Par Job David Boisrond

Quarante-quatre ans après son sacre historique en Coupe des Clubs Champions en 1982, Aston Villa retrouve les sommets du football européen. Les Villans ont remporté la Ligue Europa en dominant Fribourg en finale. Tactiquement parfaits, les hommes d’Unai Emery ont mis fin au parcours héroïque de la surprise allemande.

Cette victoire fait entrer Unai Emery encore un peu plus dans la légende du football. Le technicien espagnol décroche sa cinquième couronne personnelle dans cette compétition.

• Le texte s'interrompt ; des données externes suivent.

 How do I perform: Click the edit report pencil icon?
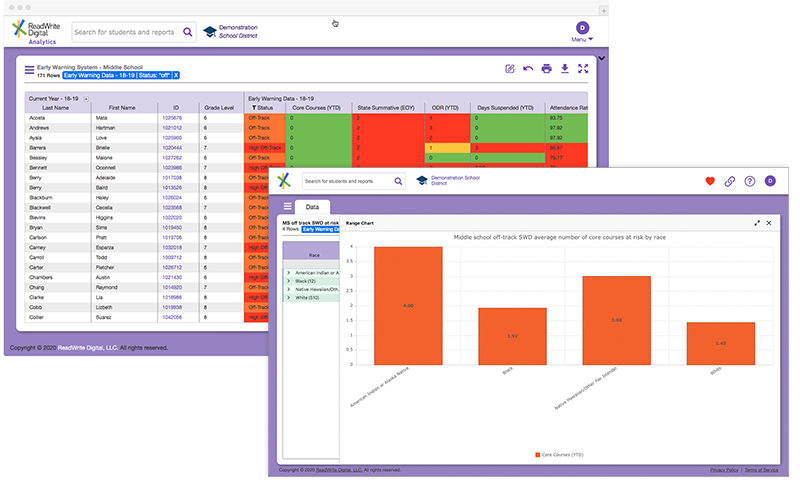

Il réalise l’exploit inédit de soulever ce trophée avec trois clubs différents (Séville FC, Villarreal, Aston Villa).

La rencontre a tenu toutes ses promesses en intensité. Face au bloc compact et solidaire de Fribourg, Aston Villa a fait parler sa classe individuelle et sa maîtrise collective. C’est d’abord le milieu belge Youri Tielemans qui a débloqué la situation. Il a déclenché une frappe pure et limpide dont il a le secret pour nettoyer la lucarne adverse. En seconde période, alors que Fribourg poussait pour égaliser, Emiliano Buendía a scellé le destin du match. L’Argentin a conclu une action collective de grande classe par une réalisation somptueuse, libérant définitivement le peuple de Birmingham.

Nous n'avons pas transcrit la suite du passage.